Nick Thieberger works for the Pacific and Regional Archive for Digital Sources in Endangered Cultures (PARADISEC) and the University of Melbourne. Nick won the Research and Innovation Award at the Digital Preservation Awards of 2024.
“Those who do not see themselves reflected in national heritage are excluded from it."
Stuart Hall*
The Pacific and Regional Archive for Digital Sources in Endangered Cultures (PARADISEC) is an exemplary research repository, primarily for records in ‘small’ or ‘under-resourced’ languages, records that would otherwise have no archival home. These records include manuscripts, media recordings (with transcripts where possible), dictionaries and so on. Many are the result of fieldwork by an outsider researcher in a small community. For some of these languages, this is the only material in them available on the web.

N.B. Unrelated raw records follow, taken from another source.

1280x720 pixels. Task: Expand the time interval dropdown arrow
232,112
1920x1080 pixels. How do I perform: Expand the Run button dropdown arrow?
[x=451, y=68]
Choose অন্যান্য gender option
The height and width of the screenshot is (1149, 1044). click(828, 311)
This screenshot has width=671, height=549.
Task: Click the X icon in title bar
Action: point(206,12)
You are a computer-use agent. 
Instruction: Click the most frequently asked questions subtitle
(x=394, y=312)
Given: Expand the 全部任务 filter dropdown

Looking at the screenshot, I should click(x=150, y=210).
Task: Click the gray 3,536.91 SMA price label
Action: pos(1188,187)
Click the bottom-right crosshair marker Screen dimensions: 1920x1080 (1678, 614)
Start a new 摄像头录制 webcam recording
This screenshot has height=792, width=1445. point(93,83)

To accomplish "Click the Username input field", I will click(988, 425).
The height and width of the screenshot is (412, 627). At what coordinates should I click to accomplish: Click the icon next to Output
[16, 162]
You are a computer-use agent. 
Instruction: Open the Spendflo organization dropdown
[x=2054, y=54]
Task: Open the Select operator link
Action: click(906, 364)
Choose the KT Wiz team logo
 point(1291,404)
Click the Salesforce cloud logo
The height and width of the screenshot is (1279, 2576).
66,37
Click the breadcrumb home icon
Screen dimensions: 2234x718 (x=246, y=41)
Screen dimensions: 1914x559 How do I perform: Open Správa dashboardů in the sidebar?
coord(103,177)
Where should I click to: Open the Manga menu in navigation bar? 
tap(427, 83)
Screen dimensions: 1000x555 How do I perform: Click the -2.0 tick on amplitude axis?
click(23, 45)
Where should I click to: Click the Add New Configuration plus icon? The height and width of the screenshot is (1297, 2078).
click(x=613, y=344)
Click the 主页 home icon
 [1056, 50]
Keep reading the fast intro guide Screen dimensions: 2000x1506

PARADISEC demonstrates end-to-end training and assistance with creation of citable research data and metadata, longterm curation, and APIs to maximise findability. It shows how a relatively low-tech Australian DIY [1] solution can be world-leading. It uses standard metadata terms and conforms to relevant international standards, allowing its catalog to be harvested by the Open Language Archives Community (OLAC), TROVE, Research Data Australia, Digital Pasifik, and google, among others.
PARADISEC holds 240 terabytes of material in 1,366 languages, some going back to the 1950s. It continues to accession recordings and images from current researchers. It works with the Vanuatu Cultural Centre and Solomon Islands National Museum, and the Universities of French Polynesia and New Caledonia to support similar work there. Based at the Universities of Melbourne, Sydney, and the ANU, it is currently also supported by the NCRIS-funded Language Data Commons of Australia [https://www.ldaca.edu.au]. This work has also been funded from a range of different sources, including ARC LIEF, Future Fellowship, Centre of Excellence, and international funding bodies that provide project based funding.
Originally designed to digitise and preserve recordings made in the past that were at risk of loss, PARADISEC has now moved on to accept born-digital research outputs, providing citable forms of primary data for use on current research. Each item is licensed for reuse, and some can be held as closed or even hidden items. The responsive platform we have built allows us to close an item immediately if need arises, for example, in some communities, in the case of the death of the speaker may require their recording to be closed for a period.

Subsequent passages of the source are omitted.